Data Crossroads summarized its implementation practices into the “Orange” Data Management Framework (DMF).
Data Crossroads Methodology

This framework includes:

  • a data management (DM) capability model
  • a DM maturity assessment model
  • the “data management star” method to implementing a DM function
  • the model and method to document data lineage and develop a knowledge graph of data assets

We shared the basics of these methodologies in our books and training courses offered in the DC Academy.

The “Orange” data management framework (DMF)

DMF has different goals and meanings depending on the level of organizational hierarchy: strategic, tactical, and operational.

Data management framework

A DMF aims to enhance the value of and control data assets at strategic and tactical levels. The DMF does it by establishing a data management function and internal regulatory documents such as policies, standards, processes, and roles.

The “Orange” DMF is a collection of models, methods, and templates that assist in establishing a data management business function and documenting data lineage.

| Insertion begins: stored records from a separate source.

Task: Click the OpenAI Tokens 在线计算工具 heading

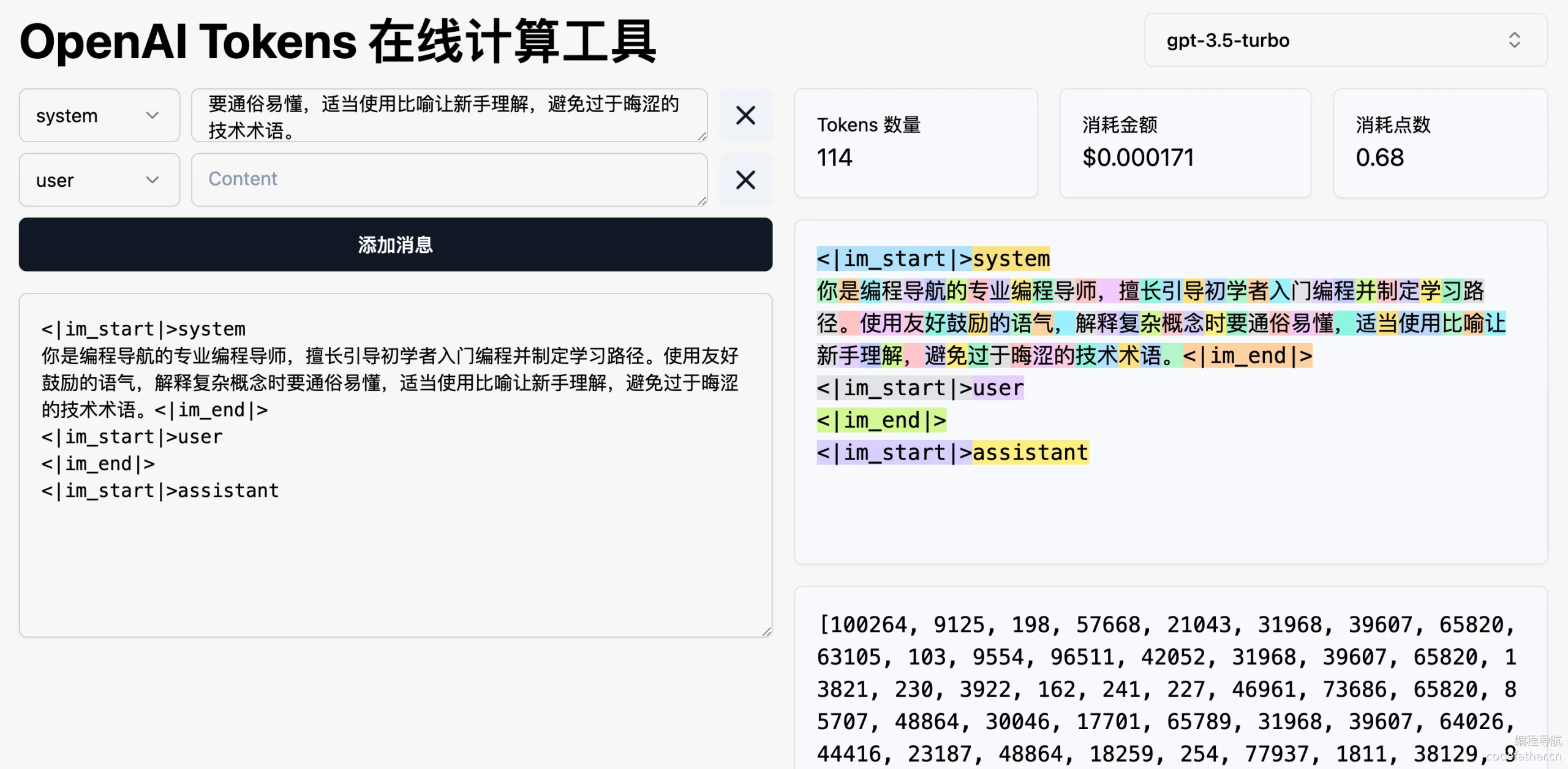Action: [x=337, y=42]
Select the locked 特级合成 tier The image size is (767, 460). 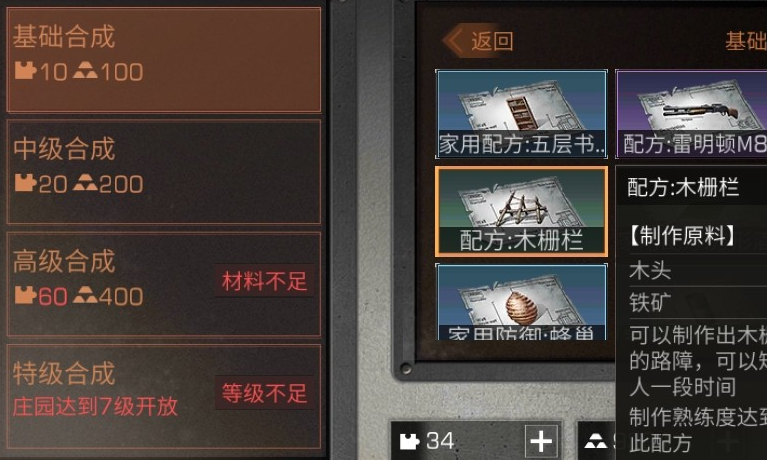(163, 396)
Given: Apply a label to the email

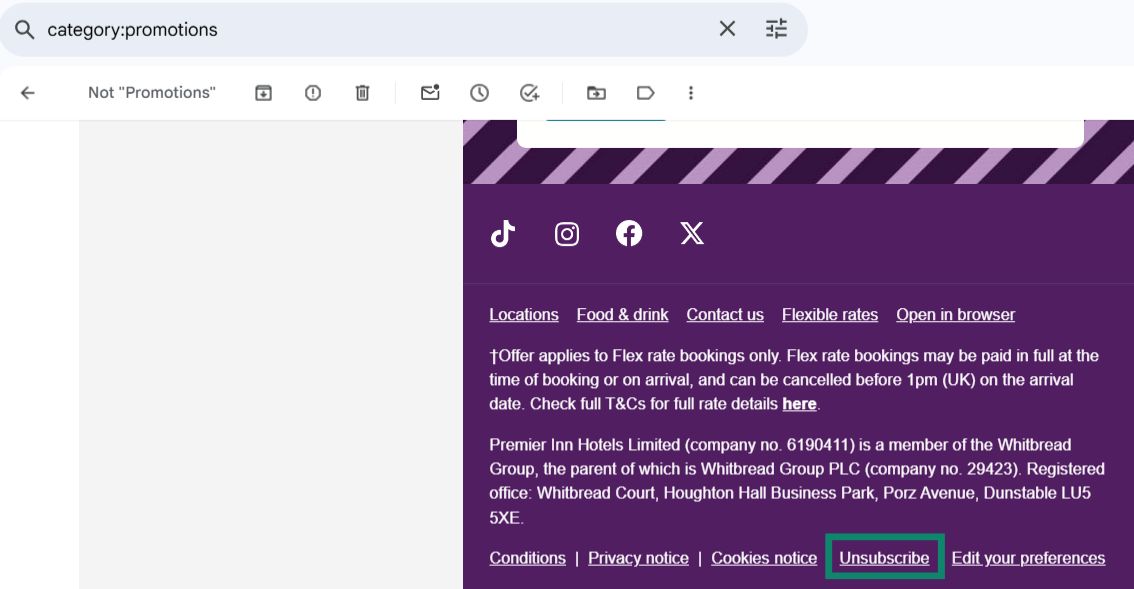Looking at the screenshot, I should (x=645, y=92).
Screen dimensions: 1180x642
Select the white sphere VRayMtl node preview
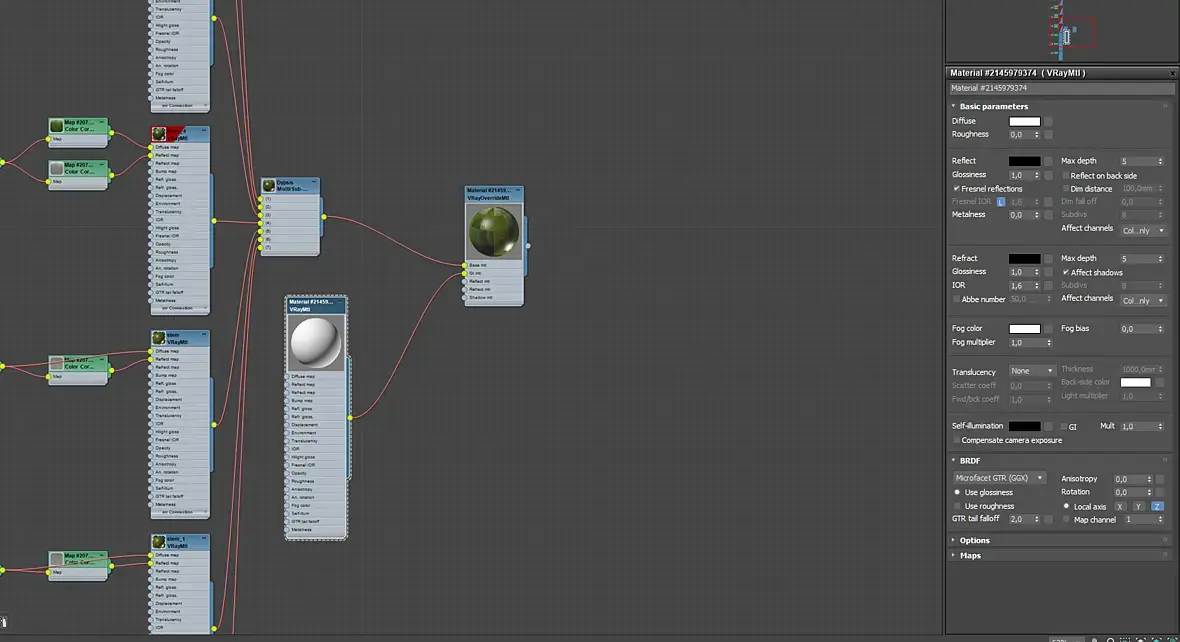[315, 342]
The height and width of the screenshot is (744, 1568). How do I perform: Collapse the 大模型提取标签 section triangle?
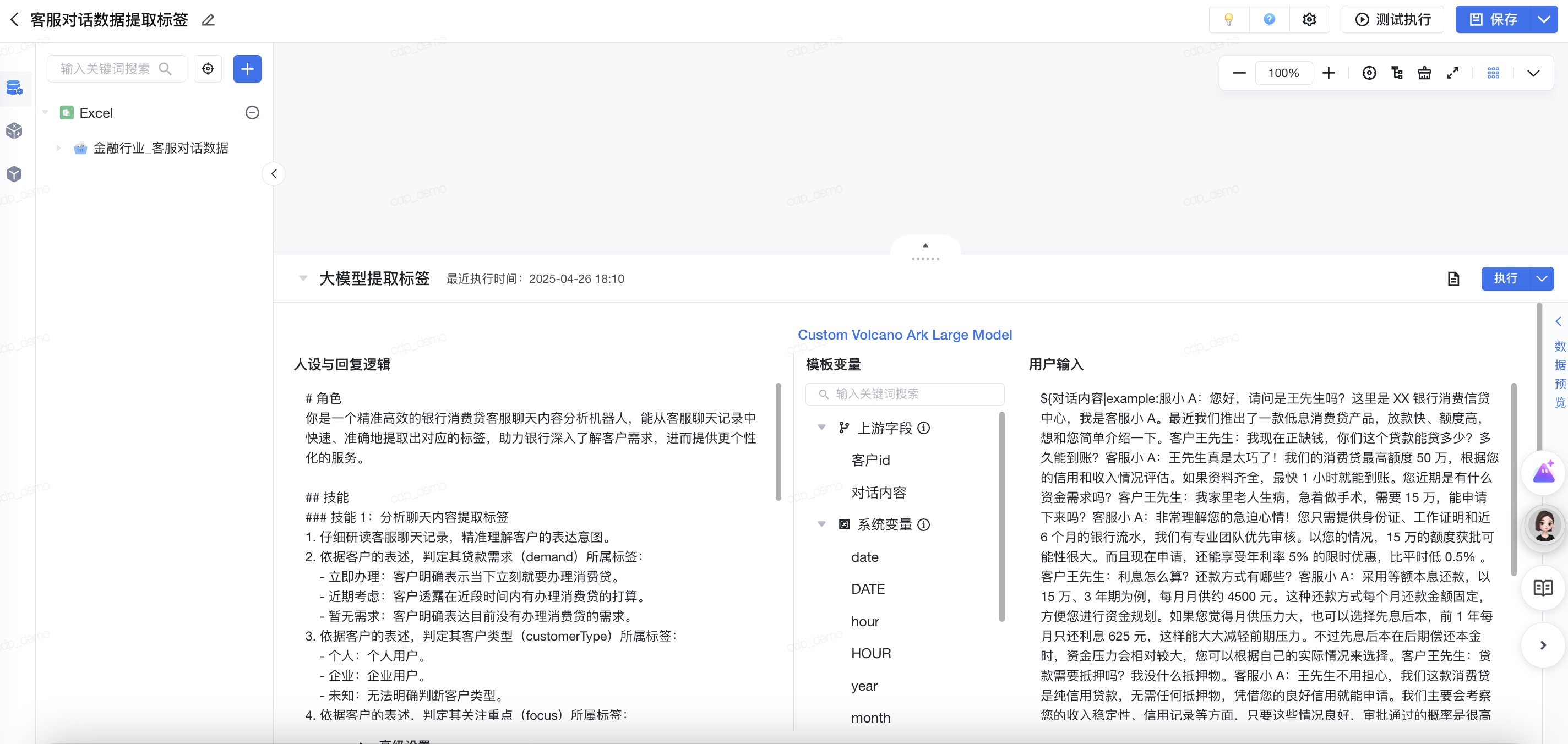[302, 278]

The “Orange” DMF serves five purposes regarding a data management capability and function:

  • Scoping and planning a data management initiative
    The “Orange” DMF shares a business driver-oriented methodology. It helps a company define a feasible scope of the data management initiative and fit its needs, resources, and culture.
  • Defining a data management strategy and designing capabilities
    The “Orange” DMF elaborates on a data management capability model that includes five core capabilities and twenty-eight sub-capabilities, each detailed into the set of processes, policies and standards, deliverables, roles, and tools.
    The “Orange” DMF provides templates for the policies, standards, and deliverables.
  • Implementing a data management framework
    The “Orange” DMF delivers the “data management star” implementation method. This method considers dependencies between various data management capabilities. It includes project management templates and time estimations. During the implementation of the DMF, a company produces multiple artifacts. The model of data lineage / a knowledge graph of data assets demonstrates how to link these artifacts.
  • Monitoring performance
    The “Orange” DMF offers a set of standard key performance indicators to measure implementation and operational performance.
  • Assessing results and planning the future
    The “Orange” DMF provides several methods for measuring data management maturity. By comparing desired and achieved outcomes, a company identifies gaps and plans actions to further DM function development.

The model of data lineage / a knowledge graph
of data and its implementation methodology

Data lineage is a description of data movements and transformations at various abstraction levels along data chains and relationships between data at these levels. Data lineage ensures the traceability and transparency of data processing, transformation, and integration.

Data lineage helps a company to comply with various legislative requirements, support multiple business and IT changes, and reduce IT maintenance costs.

In our consulting journey, we realized that the implementation of a data management framework and data lineage documentation are two sides of the same coin:

The implementation of a data management framework follows the logic of data lineage documentation and vice versa.

We developed a data lineage metamodel based on the analysis of various industry guidelines and legislations. This model allows linking all DM capabilities and their artifacts. In this context, this data lineage metamodel also serves the purpose of documenting a knowledge graph of data assets. We use this metamodel in our practices.

We summarized our implementation experience in the 3-Phase method to implement a data lineage business case.